In Argentine Tango, it is nearly the opposite: the dancers'
chests are closer to each other than are their hips, and often there is contact at about the level of the sternums (the contact
point differing, depending on the height of the leader and the closeness of the embrace). Even when dancing in a very open
embrace, Argentine Tango dancers do not hold their upper bodies arched away from each other; each partner is over his own
axis. Whether open or closed, a Tango embrace is not ridid, but relaxed, like a hug.
Argentine tango music is much more varied than ballroom
tango music. A large amount of tango music has been composed by a variety of different orchestras over the last century. Not
only is there a large volume of music, there is a breadth of stylistic differences between these orchestras as well, which
makes it easier for Argentine tango dancers to spend the whole night dancing only Argentine tango. The four representative
schools of the Argentine tangomusic are: Di Sarli, D’Arienzo, Troilo and Pugliese. They are dance orchestras, playing
music for dancing. When the spirit of the music is characterized by counterpoint marking, clarity in the articulation is needed.

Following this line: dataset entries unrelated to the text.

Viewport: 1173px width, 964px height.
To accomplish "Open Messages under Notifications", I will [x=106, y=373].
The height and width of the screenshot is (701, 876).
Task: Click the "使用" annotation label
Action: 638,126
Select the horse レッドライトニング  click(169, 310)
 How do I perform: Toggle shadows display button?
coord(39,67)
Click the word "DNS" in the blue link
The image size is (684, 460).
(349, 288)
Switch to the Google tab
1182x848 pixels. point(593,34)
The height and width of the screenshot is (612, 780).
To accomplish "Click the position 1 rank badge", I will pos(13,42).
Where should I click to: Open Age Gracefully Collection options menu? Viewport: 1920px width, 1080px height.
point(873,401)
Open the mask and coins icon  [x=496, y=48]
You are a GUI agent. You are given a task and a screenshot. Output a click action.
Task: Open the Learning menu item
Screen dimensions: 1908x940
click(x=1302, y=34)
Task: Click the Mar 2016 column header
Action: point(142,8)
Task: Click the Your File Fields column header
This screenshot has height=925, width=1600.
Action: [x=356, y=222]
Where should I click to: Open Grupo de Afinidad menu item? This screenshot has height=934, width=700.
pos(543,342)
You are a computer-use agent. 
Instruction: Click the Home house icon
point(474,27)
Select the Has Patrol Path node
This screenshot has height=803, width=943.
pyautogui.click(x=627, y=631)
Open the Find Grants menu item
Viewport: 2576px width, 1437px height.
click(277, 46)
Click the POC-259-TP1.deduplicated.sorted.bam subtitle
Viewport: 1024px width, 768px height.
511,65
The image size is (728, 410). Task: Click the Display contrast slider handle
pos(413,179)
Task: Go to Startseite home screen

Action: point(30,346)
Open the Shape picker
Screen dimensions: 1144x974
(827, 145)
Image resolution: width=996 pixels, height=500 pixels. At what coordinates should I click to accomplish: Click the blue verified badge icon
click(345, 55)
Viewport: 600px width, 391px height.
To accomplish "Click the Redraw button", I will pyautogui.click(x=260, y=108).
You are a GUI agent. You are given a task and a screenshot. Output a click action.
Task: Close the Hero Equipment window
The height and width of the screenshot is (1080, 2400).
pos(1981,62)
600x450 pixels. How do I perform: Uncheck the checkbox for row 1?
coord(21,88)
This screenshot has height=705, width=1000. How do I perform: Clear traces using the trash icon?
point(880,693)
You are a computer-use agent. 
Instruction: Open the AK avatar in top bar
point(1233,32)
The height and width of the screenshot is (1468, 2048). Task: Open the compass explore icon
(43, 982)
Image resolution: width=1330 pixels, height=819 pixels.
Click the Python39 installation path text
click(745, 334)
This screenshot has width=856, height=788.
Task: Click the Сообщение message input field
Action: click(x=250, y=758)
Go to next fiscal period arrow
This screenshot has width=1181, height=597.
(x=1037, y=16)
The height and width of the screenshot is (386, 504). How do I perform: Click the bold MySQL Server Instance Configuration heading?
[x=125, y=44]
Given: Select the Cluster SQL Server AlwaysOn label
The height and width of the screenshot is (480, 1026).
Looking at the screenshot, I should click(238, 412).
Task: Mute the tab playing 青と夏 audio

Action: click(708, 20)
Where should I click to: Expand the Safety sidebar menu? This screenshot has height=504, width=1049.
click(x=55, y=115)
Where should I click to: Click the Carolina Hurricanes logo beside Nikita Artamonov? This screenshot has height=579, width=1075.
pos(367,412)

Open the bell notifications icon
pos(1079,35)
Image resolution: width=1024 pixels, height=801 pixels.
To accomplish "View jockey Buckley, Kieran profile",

It has a clear, repetitive pulse or beat, a strong tango-rhythm which is based on the 2x4,
2 strong beats on 4 (dos por cuatro). Astor Piazzolla stretched the classical harmony and counterpoint and moved the tango
from the dance floor to the concert stage. His compositions tell us something of our contemporary life and dancing it relates
much to modern dance.
The Walking system (Caminata)
Another interesting difference is that the leader may freely
step with his left foot when the follower steps with her left foot. In English, this is sometimes referred to as a "crossed"
or "uneven" walk (or as "walking in the crossed system") in contrast to the normal walk which is called "parallel" or "even."
In ballroom tango "crossed system" is considered incorrect (unless the leader and follower are facing the same direction).
The nomenclature originated with the Naveira/Salas "Investigation
Group." Early on, they used 'even/uneven' to describe the arrangement of legs in the walk (or turn). By the mid-'90s they
began using 'parallel/crossed' and later 'normal/crossed'.